[Exercise directions] For this exercise, an exact copy is needed of only the lines from the one containing "The image size is (720, 525)." through the end of the data, with pictures left out.

[Extracted information]
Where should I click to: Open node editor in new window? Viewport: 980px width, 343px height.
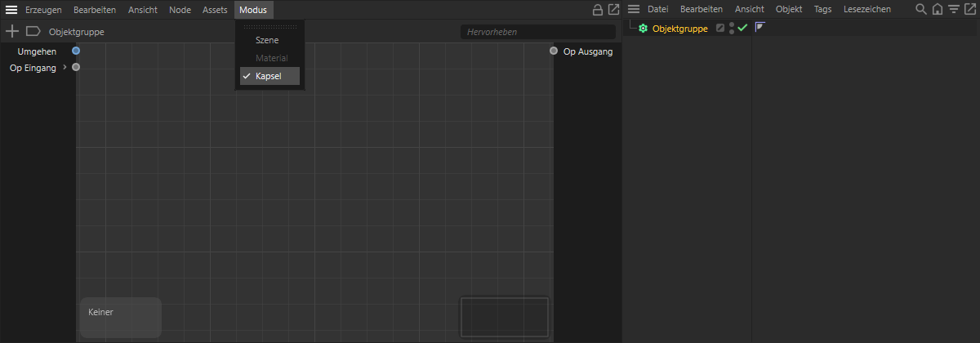click(x=613, y=10)
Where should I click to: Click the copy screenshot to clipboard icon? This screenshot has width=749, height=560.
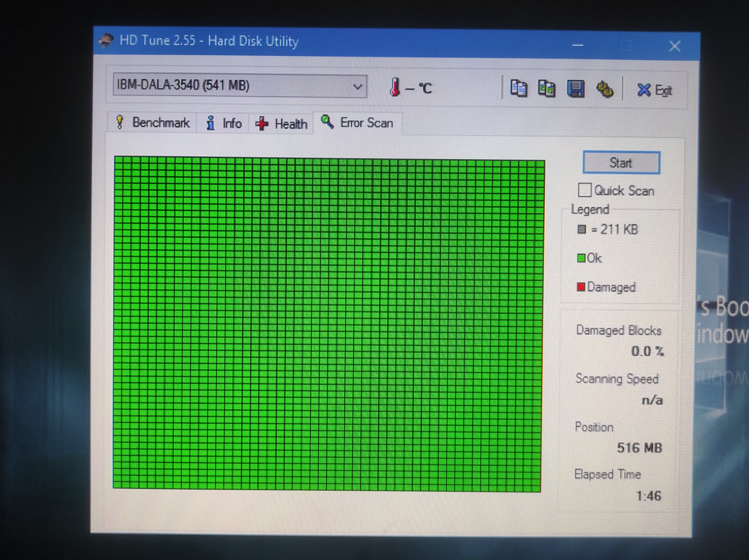point(546,89)
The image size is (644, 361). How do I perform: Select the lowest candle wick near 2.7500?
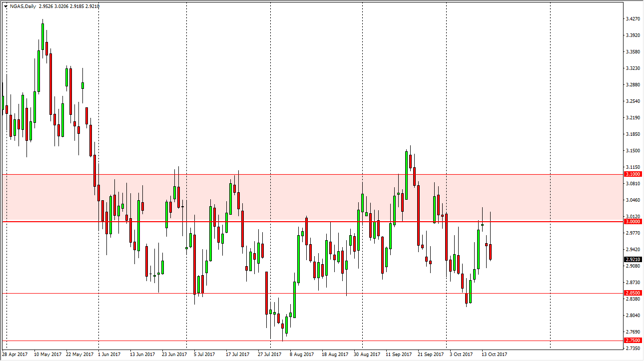coord(283,335)
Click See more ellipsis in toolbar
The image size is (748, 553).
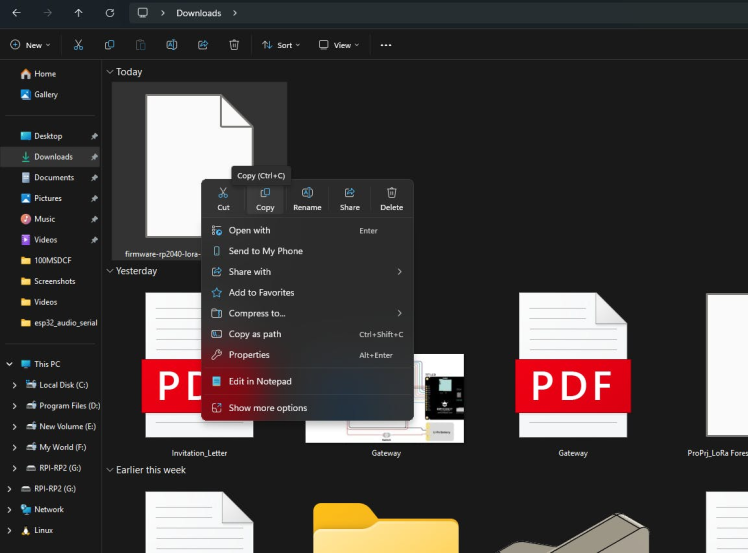[386, 45]
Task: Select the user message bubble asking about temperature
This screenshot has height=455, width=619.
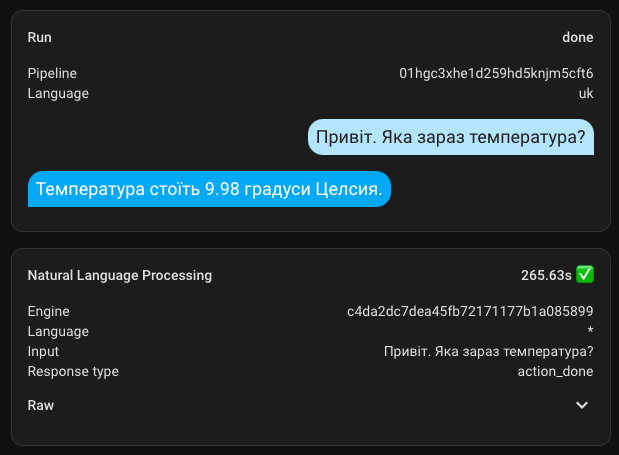Action: [450, 136]
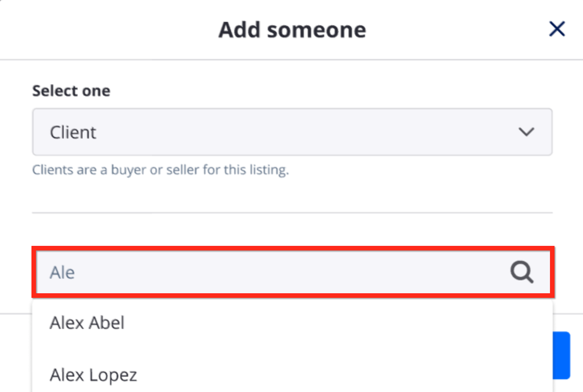
Task: Expand the Client dropdown chevron arrow
Action: tap(526, 132)
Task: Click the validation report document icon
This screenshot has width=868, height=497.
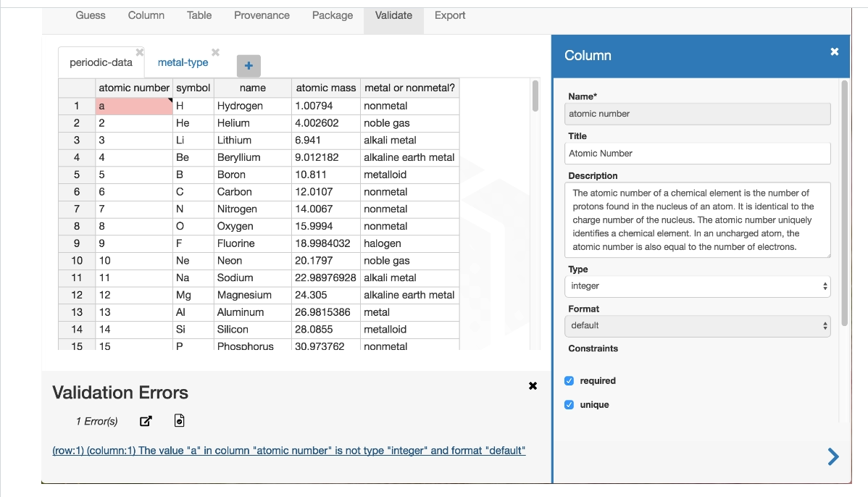Action: tap(178, 420)
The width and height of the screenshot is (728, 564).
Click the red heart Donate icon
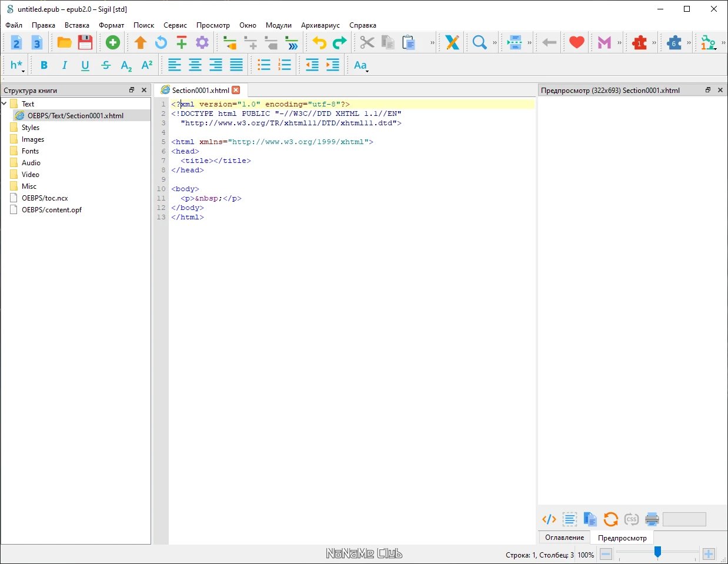click(576, 42)
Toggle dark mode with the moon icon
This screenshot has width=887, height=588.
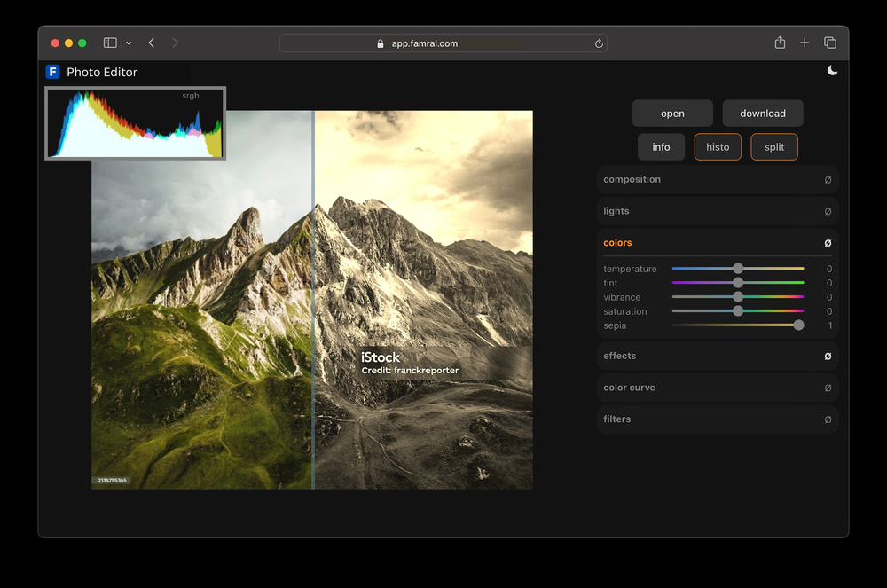[x=832, y=70]
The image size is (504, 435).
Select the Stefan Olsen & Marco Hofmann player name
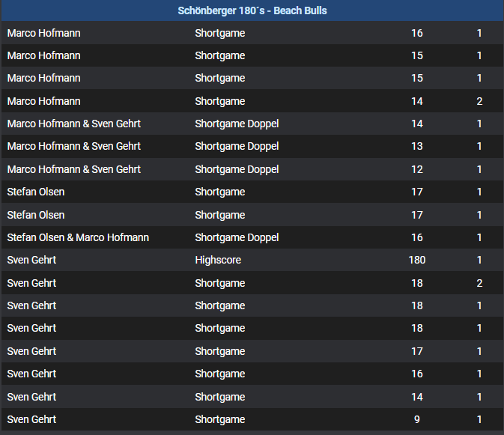[78, 237]
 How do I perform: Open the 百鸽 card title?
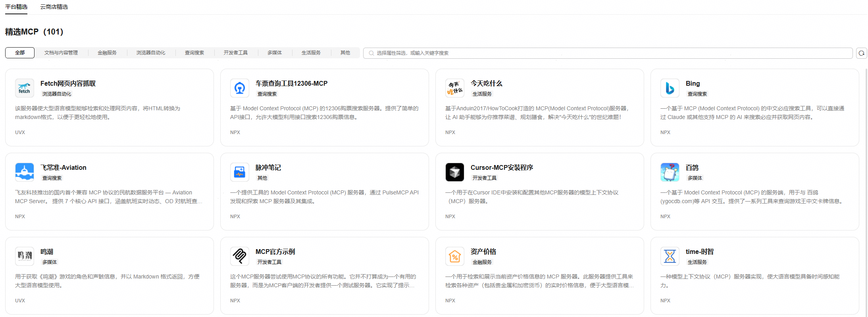pyautogui.click(x=692, y=167)
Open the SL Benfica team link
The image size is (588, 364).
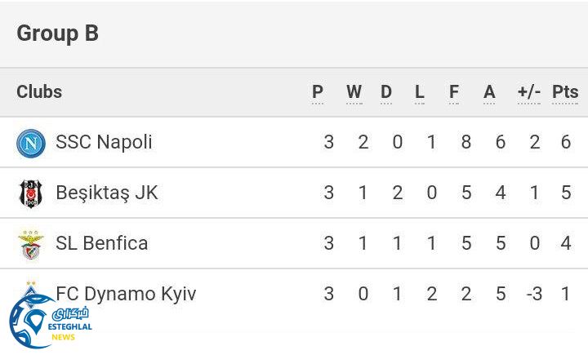102,243
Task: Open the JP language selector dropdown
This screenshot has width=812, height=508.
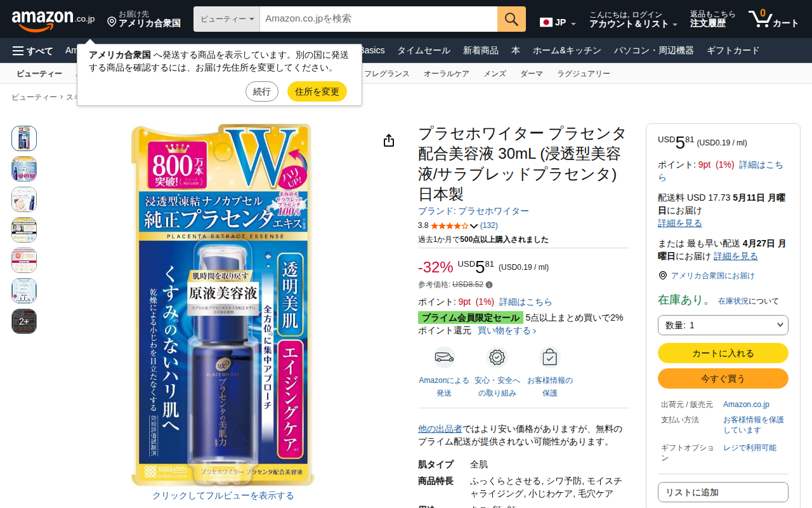Action: [x=558, y=23]
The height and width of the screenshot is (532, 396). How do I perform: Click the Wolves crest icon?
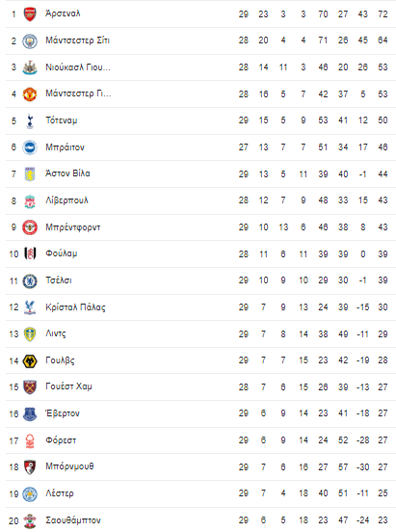coord(30,360)
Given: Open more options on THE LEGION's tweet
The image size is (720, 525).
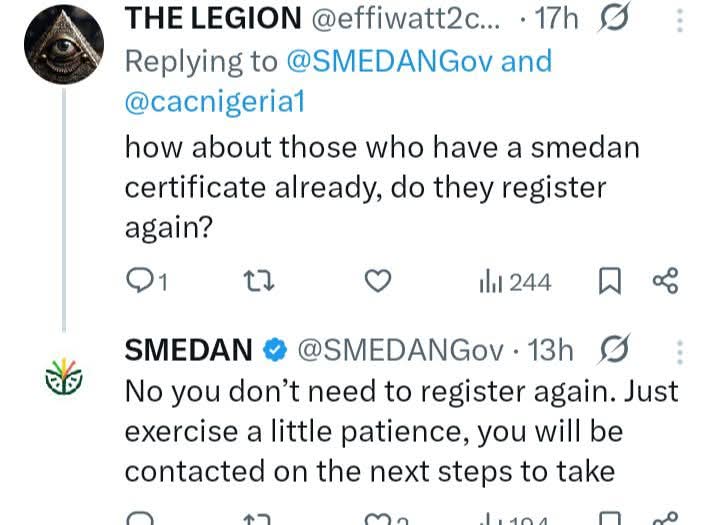Looking at the screenshot, I should [680, 20].
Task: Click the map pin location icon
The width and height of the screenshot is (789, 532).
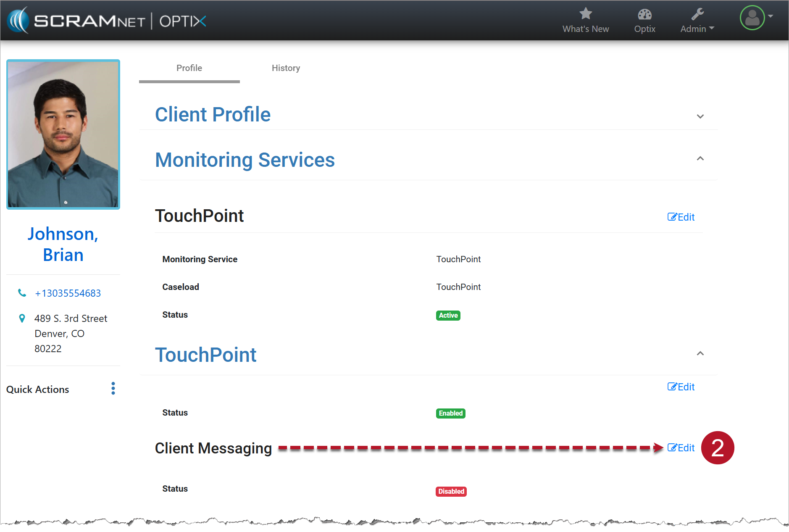Action: (x=22, y=319)
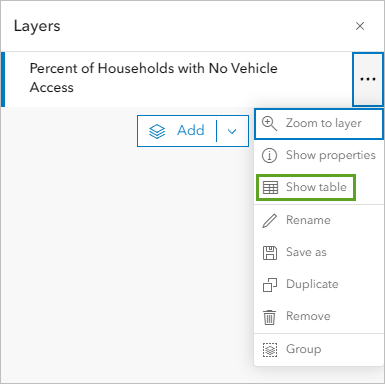Select Percent of Households with No Vehicle Access layer

(x=177, y=79)
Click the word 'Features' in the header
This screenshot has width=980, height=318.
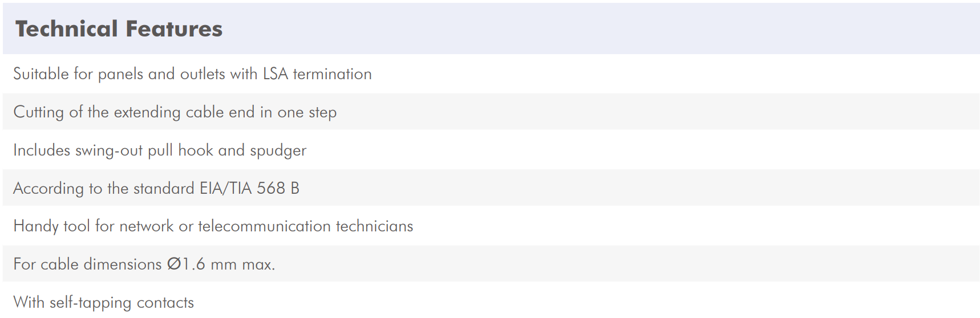pos(174,28)
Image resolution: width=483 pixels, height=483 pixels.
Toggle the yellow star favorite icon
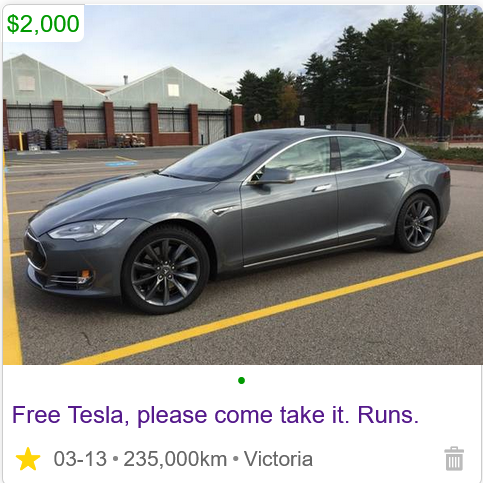pos(28,459)
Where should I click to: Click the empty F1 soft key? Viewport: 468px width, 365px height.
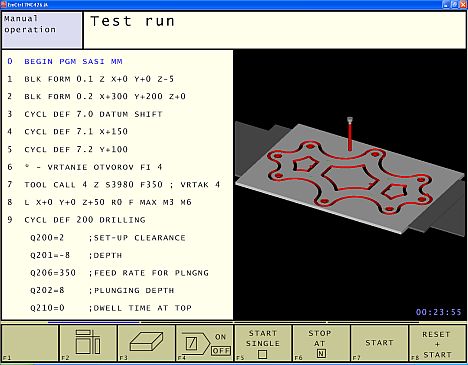[x=30, y=343]
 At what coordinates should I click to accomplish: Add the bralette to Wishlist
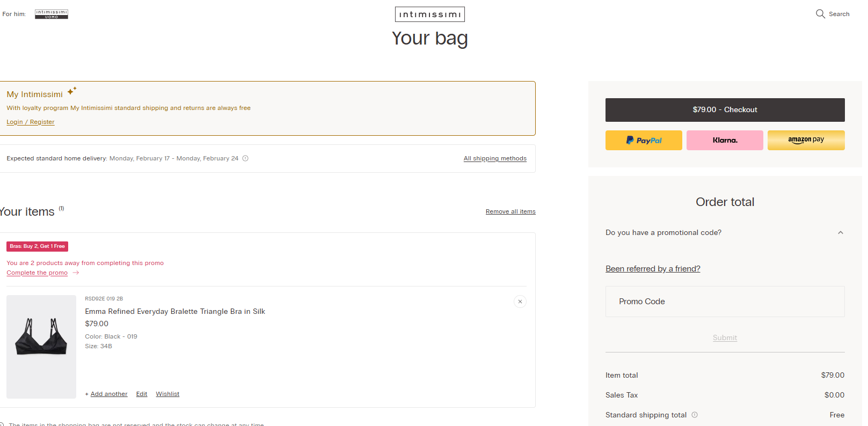pyautogui.click(x=167, y=394)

[Answer space]
The image size is (720, 525).
Looking at the screenshot, I should [680, 20].
Task: Click the map pin location icon
The width and height of the screenshot is (789, 532).
Action: (x=22, y=319)
Select Percent of Households with No Vehicle Access layer

(x=177, y=79)
Click the word 'Features' in the header
This screenshot has width=980, height=318.
pos(174,28)
Image resolution: width=483 pixels, height=483 pixels.
Toggle the yellow star favorite icon
pos(28,459)
Where should I click to: Click the empty F1 soft key? Viewport: 468px width, 365px height.
[x=30, y=343]
 At what coordinates should I click to accomplish: Add the bralette to Wishlist
pyautogui.click(x=167, y=394)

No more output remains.